**Instructions to follow**
Repeat all of the entries below word for word, keeping every line unchanged.

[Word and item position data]
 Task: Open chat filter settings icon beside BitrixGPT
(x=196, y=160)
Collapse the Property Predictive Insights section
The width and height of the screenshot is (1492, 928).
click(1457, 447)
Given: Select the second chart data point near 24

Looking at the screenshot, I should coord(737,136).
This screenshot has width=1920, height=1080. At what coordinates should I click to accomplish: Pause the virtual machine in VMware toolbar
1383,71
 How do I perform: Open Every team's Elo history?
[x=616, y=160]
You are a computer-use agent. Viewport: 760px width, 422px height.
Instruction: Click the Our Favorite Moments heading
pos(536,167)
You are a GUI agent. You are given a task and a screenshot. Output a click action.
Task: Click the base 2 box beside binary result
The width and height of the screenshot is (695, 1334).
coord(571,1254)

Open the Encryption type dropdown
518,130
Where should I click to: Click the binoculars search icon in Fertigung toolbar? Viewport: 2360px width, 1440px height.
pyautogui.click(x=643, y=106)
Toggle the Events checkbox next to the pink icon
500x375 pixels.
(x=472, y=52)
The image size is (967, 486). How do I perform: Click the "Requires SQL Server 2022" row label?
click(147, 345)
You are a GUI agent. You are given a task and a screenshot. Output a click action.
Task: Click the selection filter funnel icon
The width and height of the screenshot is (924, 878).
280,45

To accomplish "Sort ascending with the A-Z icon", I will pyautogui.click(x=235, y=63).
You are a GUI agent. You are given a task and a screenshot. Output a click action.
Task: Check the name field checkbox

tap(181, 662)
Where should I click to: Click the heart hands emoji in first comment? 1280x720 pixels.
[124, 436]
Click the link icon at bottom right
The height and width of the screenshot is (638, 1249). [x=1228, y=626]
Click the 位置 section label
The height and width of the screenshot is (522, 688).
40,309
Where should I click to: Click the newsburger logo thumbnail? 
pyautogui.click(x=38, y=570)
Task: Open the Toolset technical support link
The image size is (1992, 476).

**Response to the exercise**
 Task: Open chat filter settings icon beside BitrixGPT
(x=196, y=160)
Collapse the Property Predictive Insights section
The width and height of the screenshot is (1492, 928).
click(1457, 447)
Given: Select the second chart data point near 24

Looking at the screenshot, I should coord(737,136).
This screenshot has width=1920, height=1080. At what coordinates should I click to accomplish: Pause the virtual machine in VMware toolbar
1383,71
 How do I perform: Open Every team's Elo history?
[x=616, y=160]
You are a computer-use agent. Viewport: 760px width, 422px height.
Instruction: Click the Our Favorite Moments heading
pos(536,167)
You are a GUI agent. You are given a task and a screenshot. Output a click action.
Task: Click the base 2 box beside binary result
The width and height of the screenshot is (695, 1334).
coord(571,1254)

Open the Encryption type dropdown
518,130
Where should I click to: Click the binoculars search icon in Fertigung toolbar? Viewport: 2360px width, 1440px height.
pyautogui.click(x=643, y=106)
Toggle the Events checkbox next to the pink icon
500x375 pixels.
(x=472, y=52)
The image size is (967, 486). How do I perform: Click the "Requires SQL Server 2022" row label?
click(147, 345)
You are a GUI agent. You are given a task and a screenshot. Output a click action.
Task: Click the selection filter funnel icon
The width and height of the screenshot is (924, 878).
280,45

To accomplish "Sort ascending with the A-Z icon", I will pyautogui.click(x=235, y=63).
You are a GUI agent. You are given a task and a screenshot. Output a click action.
Task: Check the name field checkbox

tap(181, 662)
Where should I click to: Click the heart hands emoji in first comment? 1280x720 pixels.
[124, 436]
Click the link icon at bottom right
The height and width of the screenshot is (638, 1249). [x=1228, y=626]
Click the 位置 section label
The height and width of the screenshot is (522, 688).
40,309
Where should I click to: Click the newsburger logo thumbnail? 
pyautogui.click(x=38, y=570)
Task: Open the Toolset technical support link
The image size is (1992, 476).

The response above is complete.